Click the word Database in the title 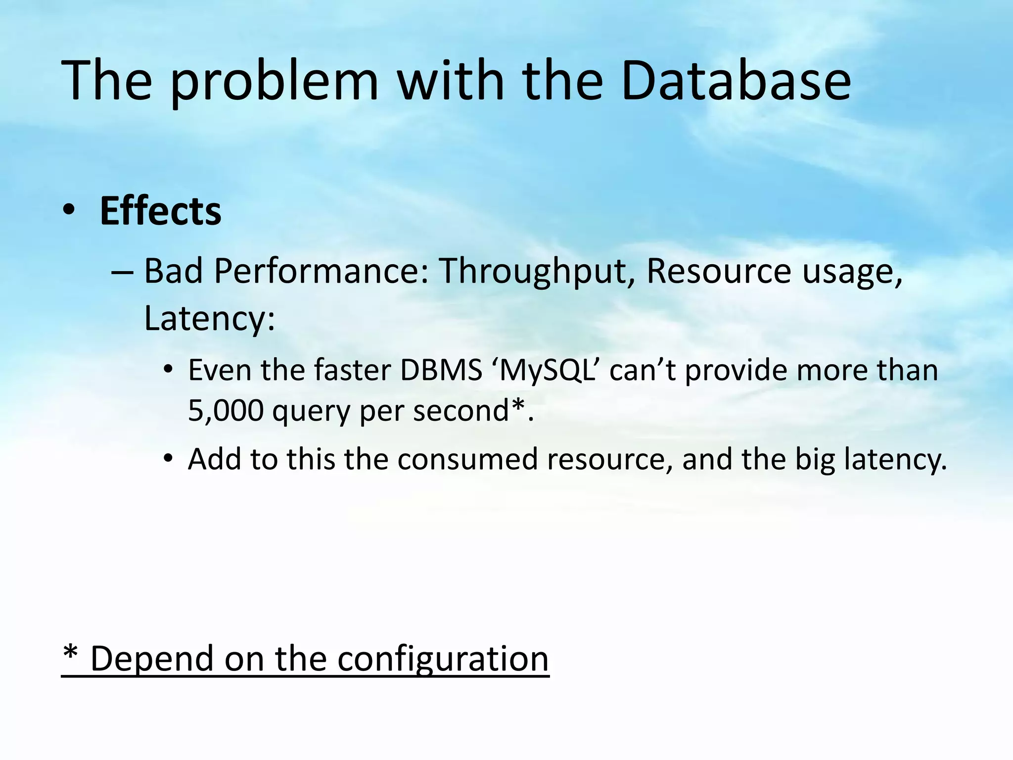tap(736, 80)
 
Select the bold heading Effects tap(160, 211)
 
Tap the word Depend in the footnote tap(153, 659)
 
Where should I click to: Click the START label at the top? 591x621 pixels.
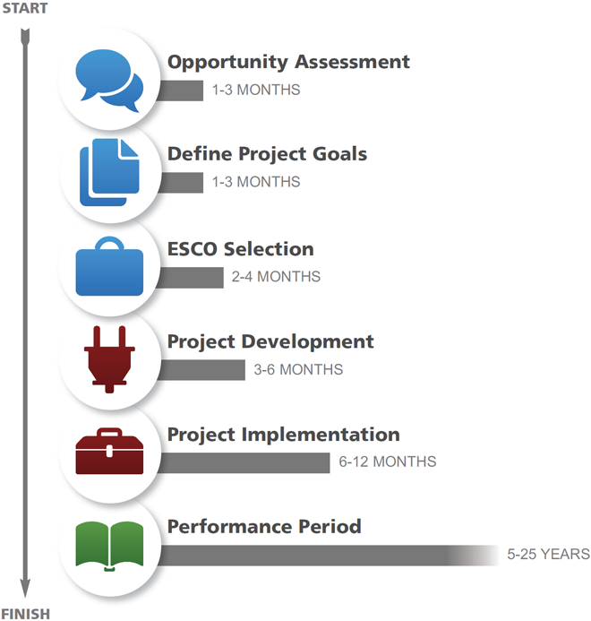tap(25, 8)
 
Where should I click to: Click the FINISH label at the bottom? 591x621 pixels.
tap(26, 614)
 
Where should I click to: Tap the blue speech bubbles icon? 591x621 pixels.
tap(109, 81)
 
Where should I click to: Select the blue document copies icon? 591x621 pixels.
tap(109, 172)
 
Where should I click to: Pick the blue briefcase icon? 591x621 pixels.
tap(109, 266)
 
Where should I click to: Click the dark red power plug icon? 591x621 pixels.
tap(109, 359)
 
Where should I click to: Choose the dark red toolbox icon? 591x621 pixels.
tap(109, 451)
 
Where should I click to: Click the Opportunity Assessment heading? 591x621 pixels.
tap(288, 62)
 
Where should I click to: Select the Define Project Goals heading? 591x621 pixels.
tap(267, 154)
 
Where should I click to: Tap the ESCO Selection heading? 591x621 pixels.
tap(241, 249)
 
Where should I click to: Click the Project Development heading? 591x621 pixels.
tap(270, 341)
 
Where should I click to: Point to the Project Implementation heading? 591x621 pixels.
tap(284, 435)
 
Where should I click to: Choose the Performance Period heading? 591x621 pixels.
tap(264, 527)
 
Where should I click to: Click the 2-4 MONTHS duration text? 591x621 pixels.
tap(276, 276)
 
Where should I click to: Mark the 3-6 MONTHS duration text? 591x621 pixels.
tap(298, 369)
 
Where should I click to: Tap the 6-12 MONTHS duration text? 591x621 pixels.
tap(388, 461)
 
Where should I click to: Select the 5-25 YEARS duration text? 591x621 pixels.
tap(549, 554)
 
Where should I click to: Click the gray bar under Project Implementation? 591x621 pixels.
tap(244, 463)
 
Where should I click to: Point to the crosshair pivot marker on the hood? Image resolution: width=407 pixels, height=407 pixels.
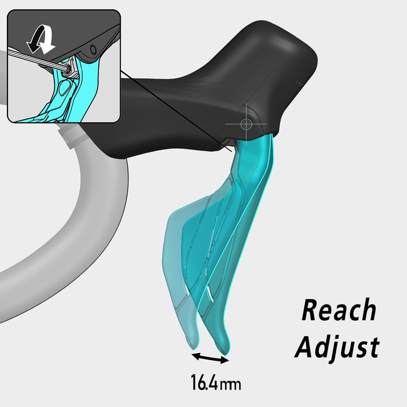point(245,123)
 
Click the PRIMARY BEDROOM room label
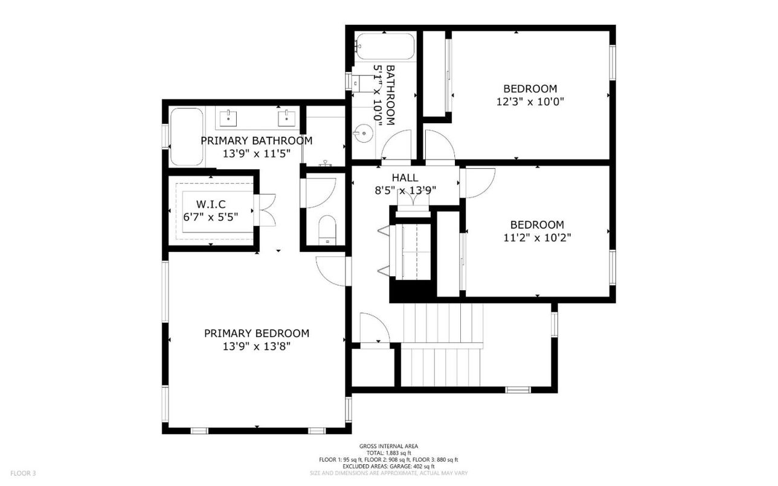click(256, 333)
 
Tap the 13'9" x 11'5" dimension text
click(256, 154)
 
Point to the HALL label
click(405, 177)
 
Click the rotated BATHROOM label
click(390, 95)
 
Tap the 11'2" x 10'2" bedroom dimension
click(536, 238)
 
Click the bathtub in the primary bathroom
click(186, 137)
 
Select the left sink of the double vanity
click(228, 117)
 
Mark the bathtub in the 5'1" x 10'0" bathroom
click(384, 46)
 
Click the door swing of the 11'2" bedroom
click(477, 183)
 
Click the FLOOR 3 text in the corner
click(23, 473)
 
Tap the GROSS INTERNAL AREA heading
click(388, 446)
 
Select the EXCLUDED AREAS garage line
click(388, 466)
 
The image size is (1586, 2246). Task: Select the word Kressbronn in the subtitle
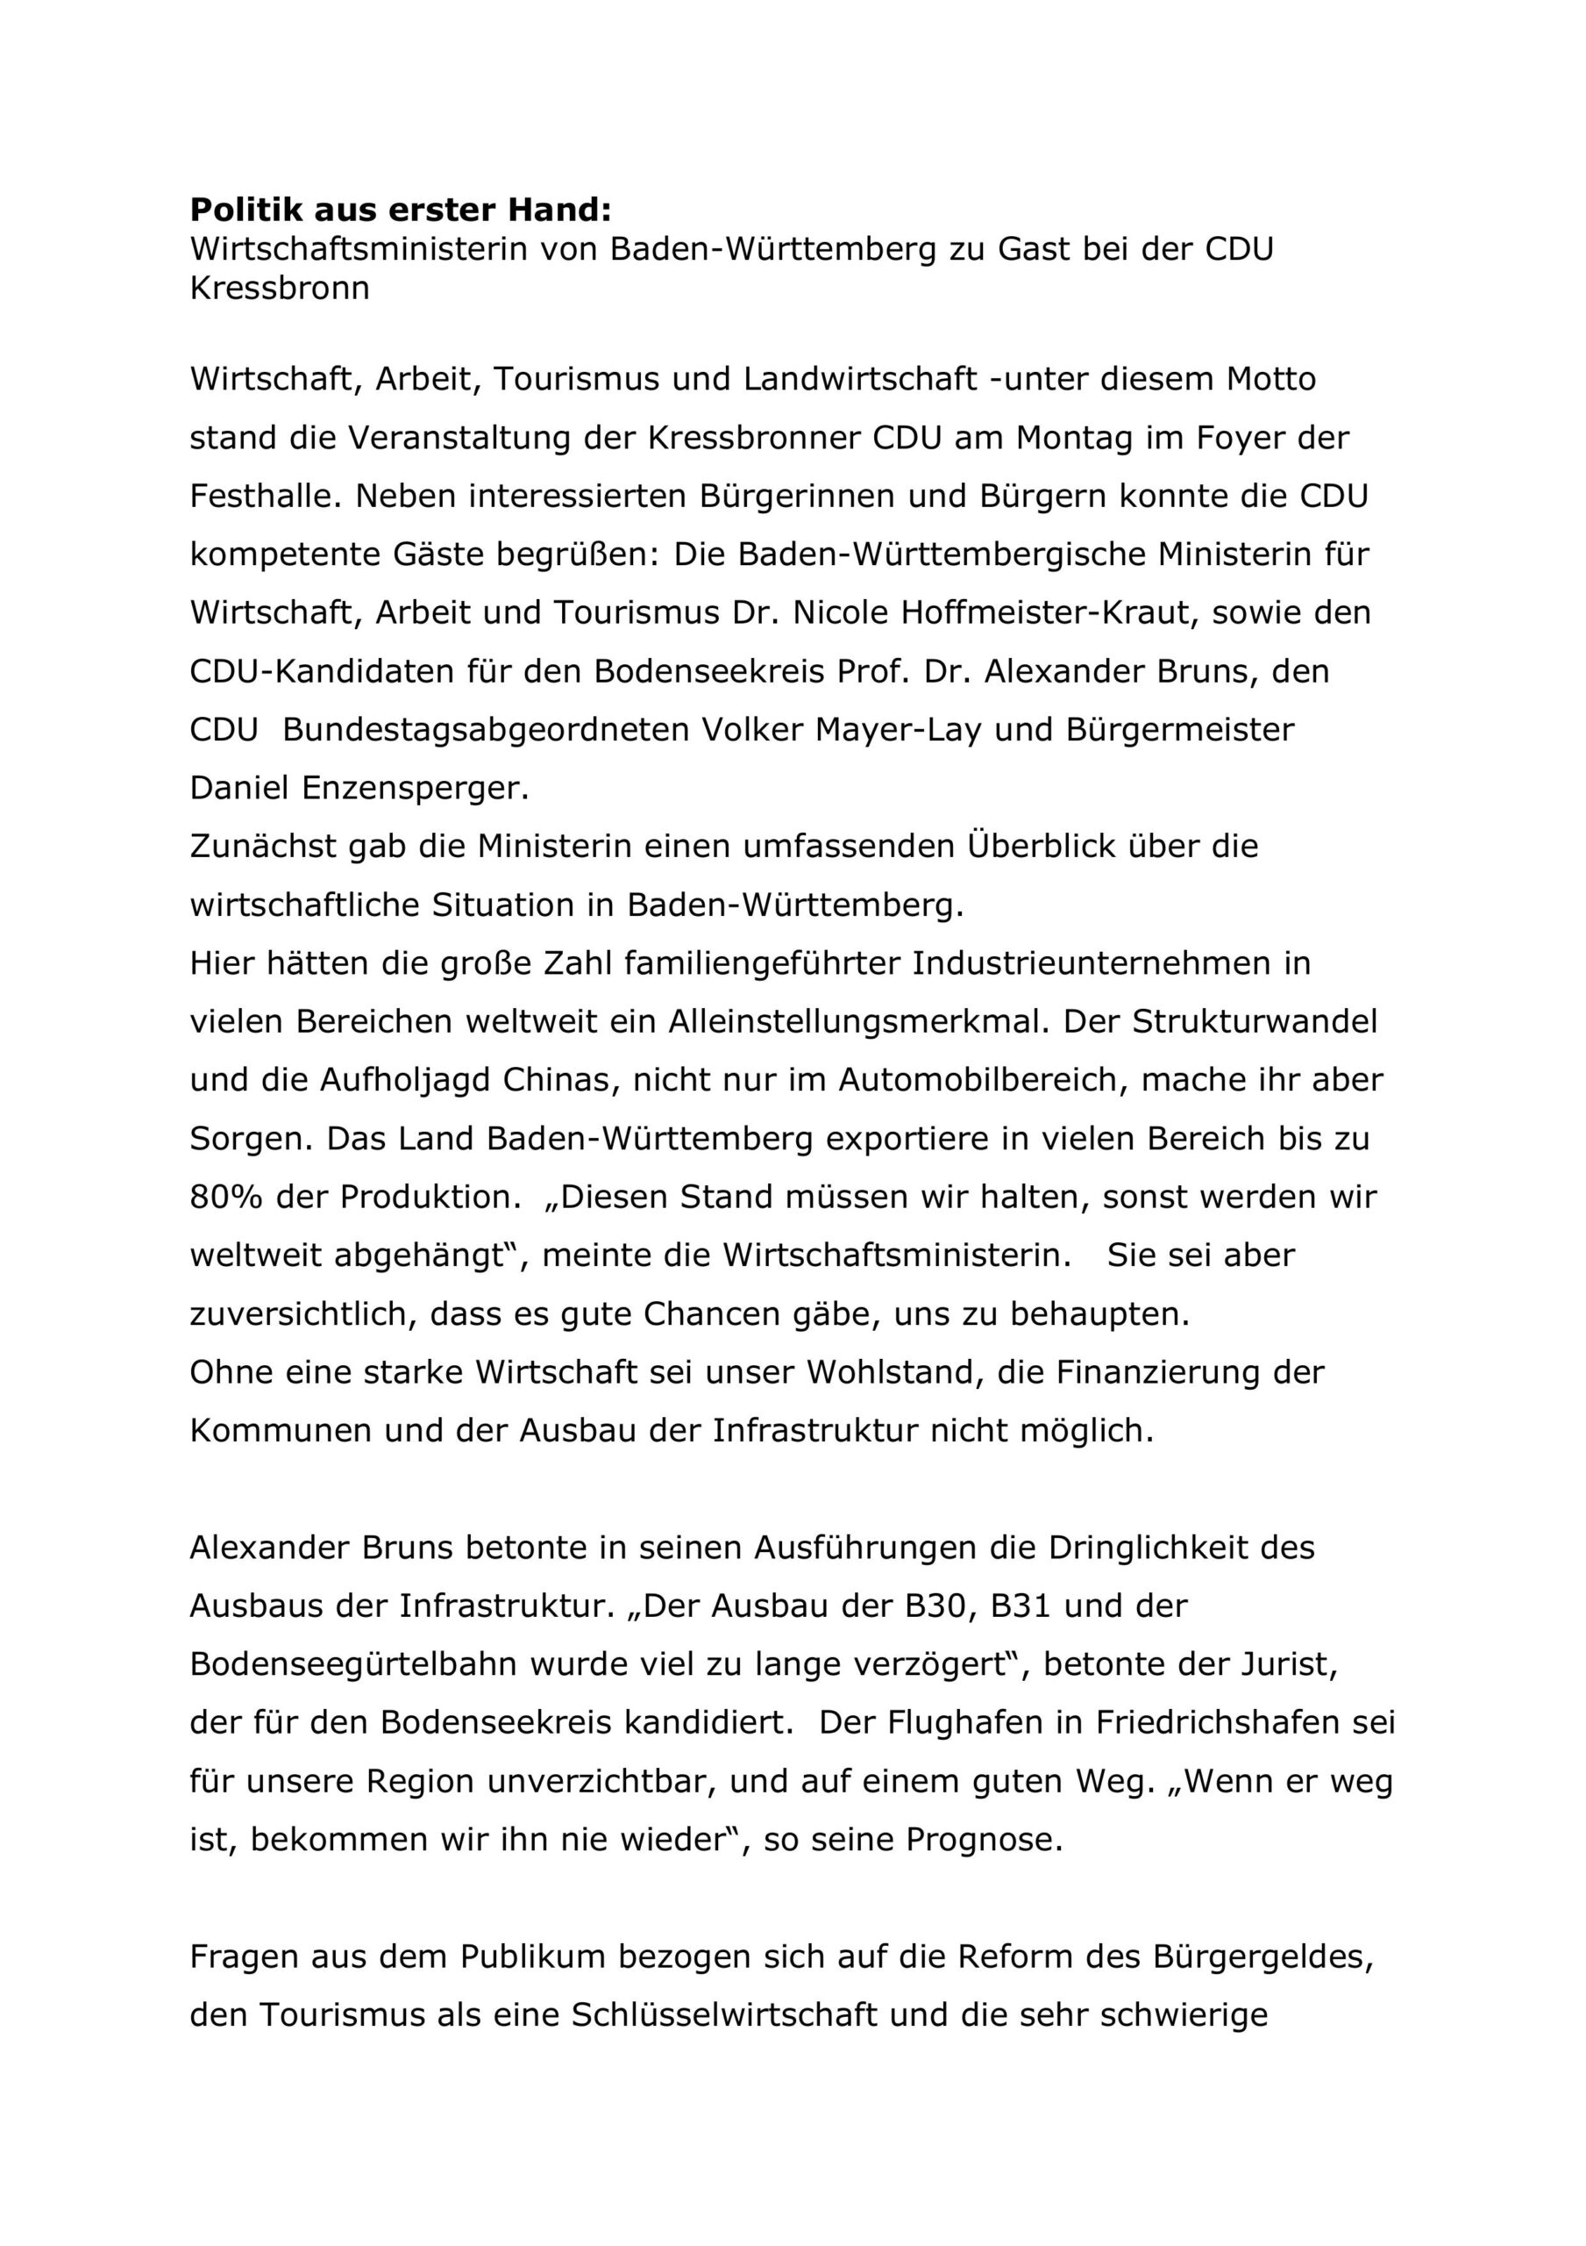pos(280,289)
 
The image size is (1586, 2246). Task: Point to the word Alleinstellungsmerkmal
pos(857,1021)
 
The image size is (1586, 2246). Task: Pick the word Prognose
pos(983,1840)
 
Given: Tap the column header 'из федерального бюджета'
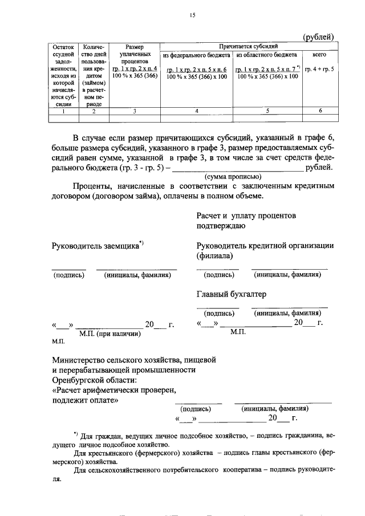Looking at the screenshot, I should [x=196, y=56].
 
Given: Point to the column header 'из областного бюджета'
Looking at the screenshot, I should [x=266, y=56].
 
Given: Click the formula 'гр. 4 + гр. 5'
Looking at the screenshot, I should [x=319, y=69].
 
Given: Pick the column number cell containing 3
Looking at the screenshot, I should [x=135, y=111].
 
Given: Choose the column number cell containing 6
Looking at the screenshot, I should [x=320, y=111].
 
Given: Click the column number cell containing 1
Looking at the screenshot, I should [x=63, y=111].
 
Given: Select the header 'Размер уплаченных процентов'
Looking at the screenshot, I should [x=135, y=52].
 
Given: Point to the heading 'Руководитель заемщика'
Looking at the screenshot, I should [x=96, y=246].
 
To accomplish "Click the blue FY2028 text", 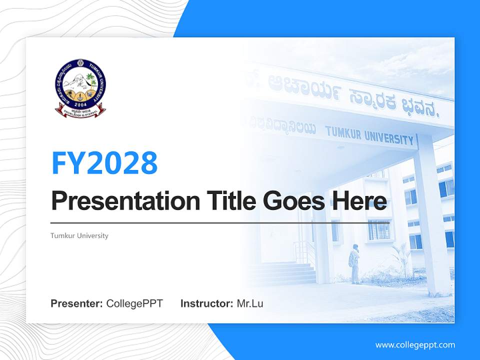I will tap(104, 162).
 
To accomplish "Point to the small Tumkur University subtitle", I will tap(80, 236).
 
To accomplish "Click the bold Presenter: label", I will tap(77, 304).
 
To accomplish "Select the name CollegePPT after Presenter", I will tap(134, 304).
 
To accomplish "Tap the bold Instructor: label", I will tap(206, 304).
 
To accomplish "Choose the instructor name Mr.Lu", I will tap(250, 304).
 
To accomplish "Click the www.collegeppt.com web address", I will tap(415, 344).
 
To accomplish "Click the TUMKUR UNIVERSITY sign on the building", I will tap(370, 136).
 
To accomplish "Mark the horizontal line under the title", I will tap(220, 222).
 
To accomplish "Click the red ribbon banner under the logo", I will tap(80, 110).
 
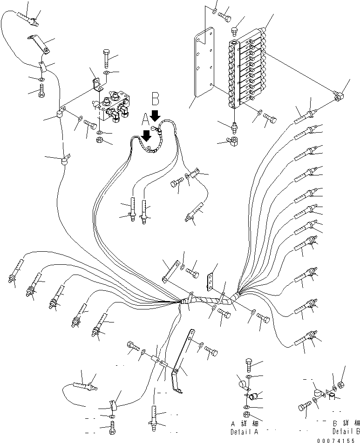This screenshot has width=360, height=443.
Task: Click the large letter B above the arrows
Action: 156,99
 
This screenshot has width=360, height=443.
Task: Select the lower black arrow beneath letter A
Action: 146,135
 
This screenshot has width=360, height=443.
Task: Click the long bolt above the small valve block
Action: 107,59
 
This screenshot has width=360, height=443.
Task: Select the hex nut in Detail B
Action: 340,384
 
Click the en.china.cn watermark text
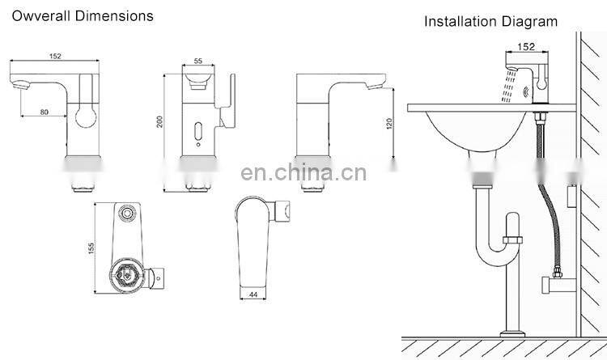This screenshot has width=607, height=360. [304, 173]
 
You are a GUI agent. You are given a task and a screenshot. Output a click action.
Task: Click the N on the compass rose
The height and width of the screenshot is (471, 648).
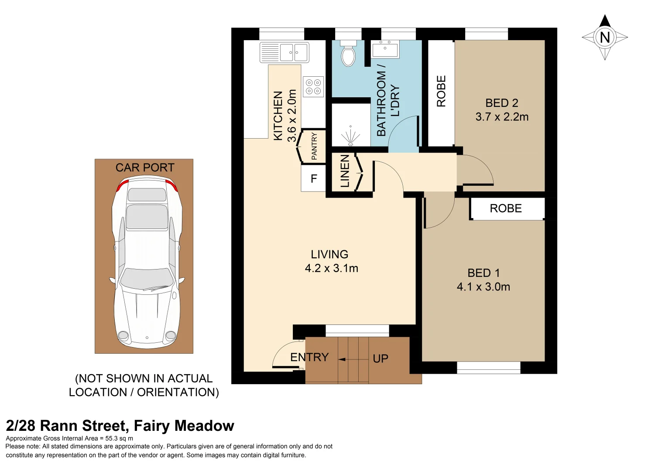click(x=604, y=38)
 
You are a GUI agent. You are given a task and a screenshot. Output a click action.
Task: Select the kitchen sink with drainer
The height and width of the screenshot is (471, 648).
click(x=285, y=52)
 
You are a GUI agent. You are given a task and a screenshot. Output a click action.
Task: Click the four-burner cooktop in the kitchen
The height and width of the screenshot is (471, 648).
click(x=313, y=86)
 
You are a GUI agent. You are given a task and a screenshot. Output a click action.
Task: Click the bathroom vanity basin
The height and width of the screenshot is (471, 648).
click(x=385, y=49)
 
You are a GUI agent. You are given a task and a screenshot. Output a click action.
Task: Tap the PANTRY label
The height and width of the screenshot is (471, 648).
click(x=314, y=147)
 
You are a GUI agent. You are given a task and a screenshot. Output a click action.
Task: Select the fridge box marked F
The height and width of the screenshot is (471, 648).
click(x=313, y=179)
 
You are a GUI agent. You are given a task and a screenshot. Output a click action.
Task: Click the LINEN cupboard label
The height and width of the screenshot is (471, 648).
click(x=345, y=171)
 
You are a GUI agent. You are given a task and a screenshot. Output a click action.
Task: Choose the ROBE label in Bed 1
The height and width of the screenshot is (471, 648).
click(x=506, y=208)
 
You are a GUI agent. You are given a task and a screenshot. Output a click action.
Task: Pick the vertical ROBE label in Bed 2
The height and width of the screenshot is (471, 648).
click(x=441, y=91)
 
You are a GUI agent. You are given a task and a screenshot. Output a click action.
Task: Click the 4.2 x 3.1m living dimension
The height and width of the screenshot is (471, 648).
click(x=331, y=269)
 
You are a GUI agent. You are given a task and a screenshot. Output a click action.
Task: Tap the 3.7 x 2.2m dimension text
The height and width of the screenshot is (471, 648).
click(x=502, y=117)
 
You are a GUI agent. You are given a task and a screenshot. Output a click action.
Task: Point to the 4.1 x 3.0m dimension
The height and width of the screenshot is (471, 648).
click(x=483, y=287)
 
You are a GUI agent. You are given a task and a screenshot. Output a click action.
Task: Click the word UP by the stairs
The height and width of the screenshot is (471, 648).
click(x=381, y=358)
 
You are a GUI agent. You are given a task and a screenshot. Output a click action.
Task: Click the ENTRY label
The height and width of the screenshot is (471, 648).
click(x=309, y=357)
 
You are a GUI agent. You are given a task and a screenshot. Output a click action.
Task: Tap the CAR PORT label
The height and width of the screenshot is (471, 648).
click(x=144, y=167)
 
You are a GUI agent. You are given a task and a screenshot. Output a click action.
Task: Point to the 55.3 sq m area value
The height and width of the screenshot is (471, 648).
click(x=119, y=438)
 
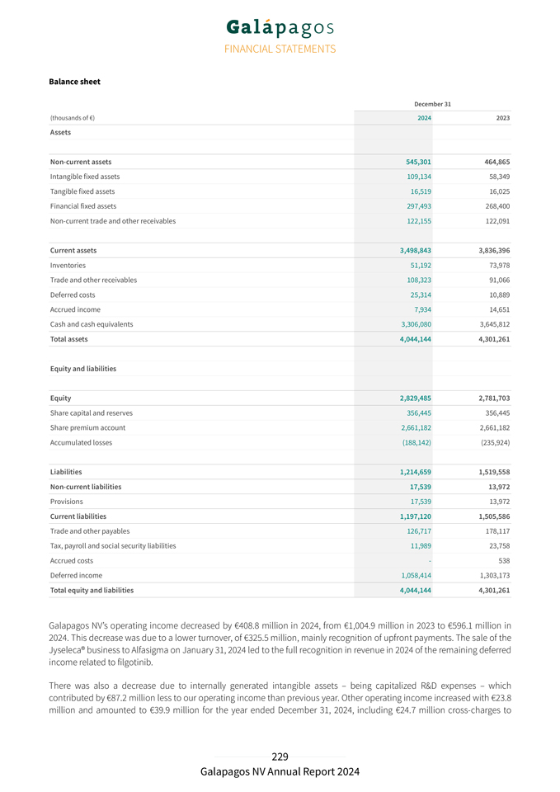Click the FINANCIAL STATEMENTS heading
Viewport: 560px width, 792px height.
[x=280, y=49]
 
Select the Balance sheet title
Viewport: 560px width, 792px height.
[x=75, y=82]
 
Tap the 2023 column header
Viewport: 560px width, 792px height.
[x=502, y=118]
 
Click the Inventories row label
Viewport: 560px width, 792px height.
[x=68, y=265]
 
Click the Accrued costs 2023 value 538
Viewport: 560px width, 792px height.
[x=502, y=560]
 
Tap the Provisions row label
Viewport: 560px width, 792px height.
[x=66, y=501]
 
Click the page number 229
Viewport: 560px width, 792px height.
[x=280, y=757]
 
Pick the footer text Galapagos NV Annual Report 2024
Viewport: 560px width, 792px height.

[STATED GOAL]: Rewrite the lines from the one with "Select the left sink of the double vanity" up to and including the one with "click(388, 466)", lowering every coordinate in the answers by 101.

[TASK RESULT]:
Select the left sink of the double vanity
click(127, 16)
 
Mark the bathtub in the 5'1" x 10'0" bathroom
click(283, -55)
 
Click the door swing of the 11'2" bedroom
click(376, 82)
 
Click the FLOOR 3 text in the corner
click(-78, 372)
 
Tap the GROSS INTERNAL AREA heading
click(287, 345)
 
Select the EXCLUDED AREAS garage line
click(287, 365)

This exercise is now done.